• **What is asked**:
Extract each line from the rows below that contains the string "height". Matches are case-sensitive.
— START OF Raw records —
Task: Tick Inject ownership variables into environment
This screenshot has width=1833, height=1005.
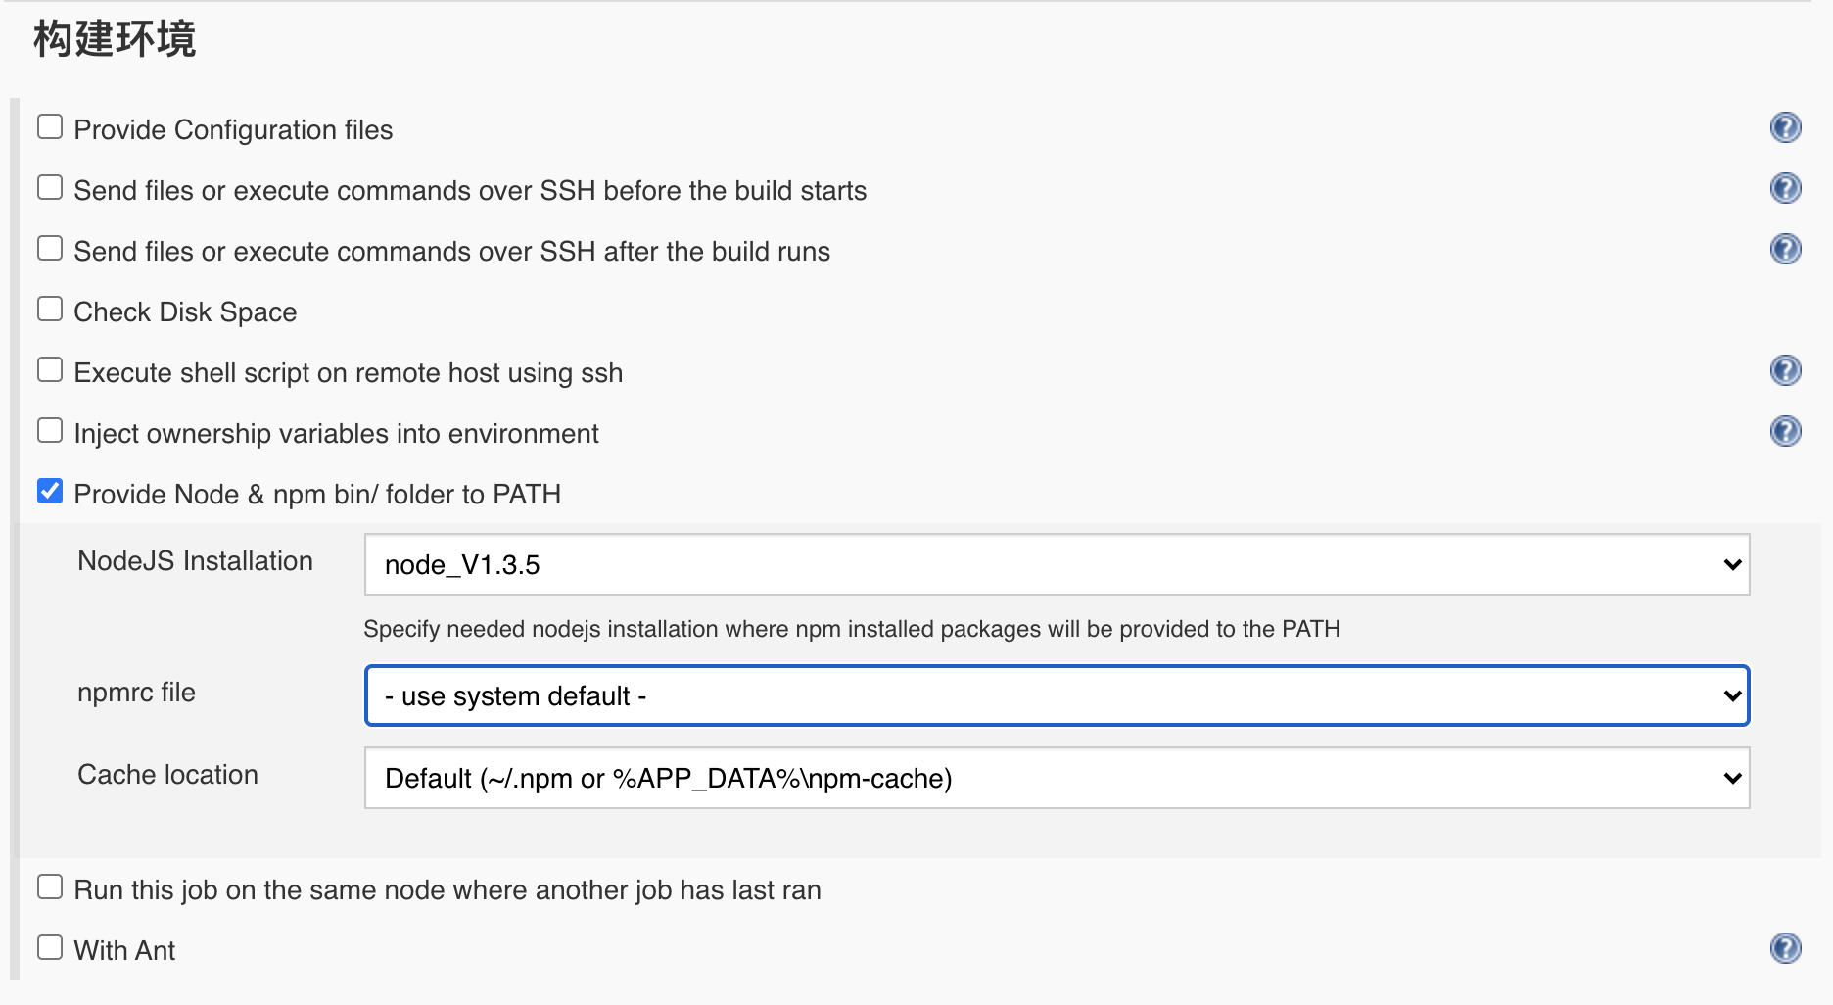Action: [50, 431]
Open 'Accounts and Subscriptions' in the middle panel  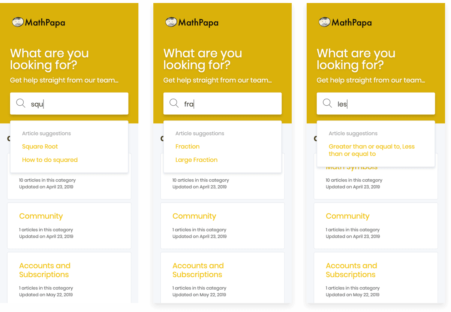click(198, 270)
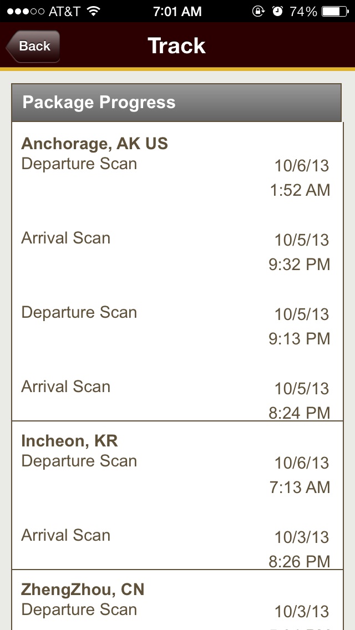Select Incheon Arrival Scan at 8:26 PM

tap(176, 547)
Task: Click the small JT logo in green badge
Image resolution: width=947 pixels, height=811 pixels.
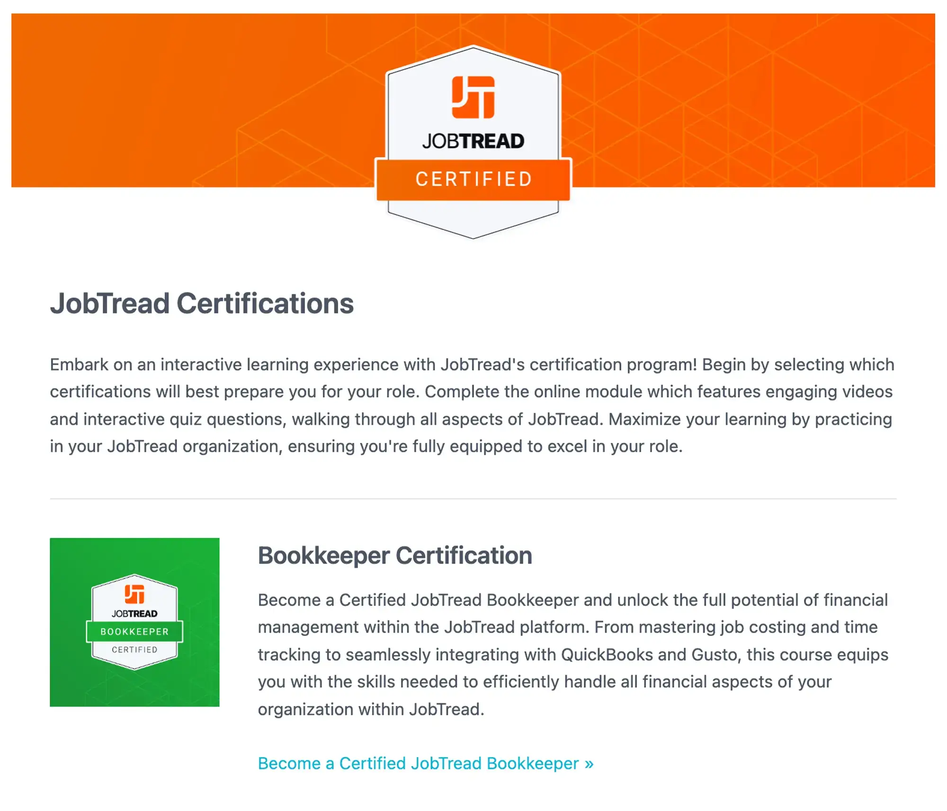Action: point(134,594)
— END OF Raw records —
— START OF Raw records —
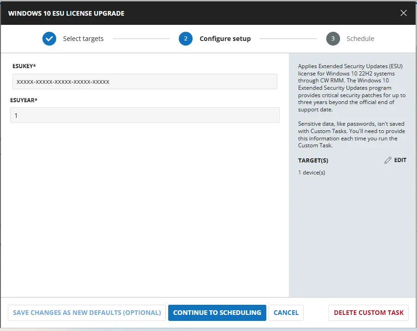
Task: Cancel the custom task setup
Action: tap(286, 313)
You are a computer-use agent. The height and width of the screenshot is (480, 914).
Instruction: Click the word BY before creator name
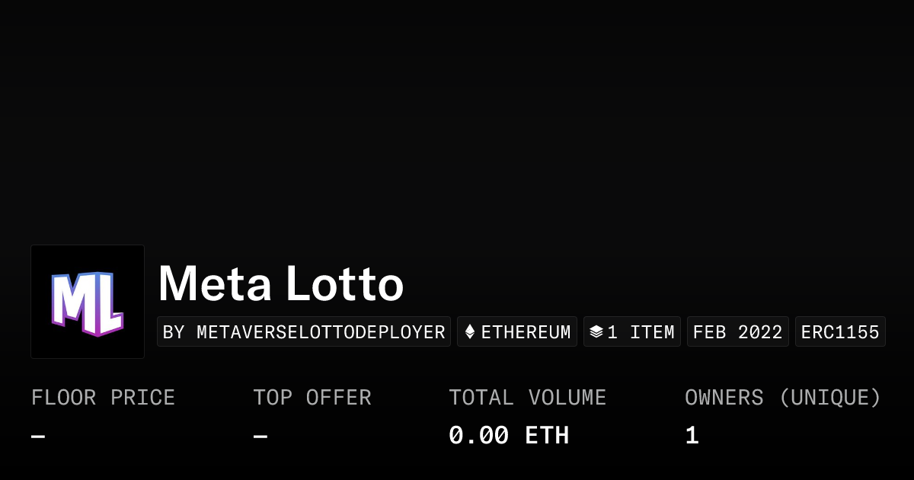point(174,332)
— END OF Raw records —
• **Task solution**:
This screenshot has width=1833, height=1005.
Image resolution: width=947 pixels, height=811 pixels.
You are a computer-use agent. The height and width of the screenshot is (480, 914).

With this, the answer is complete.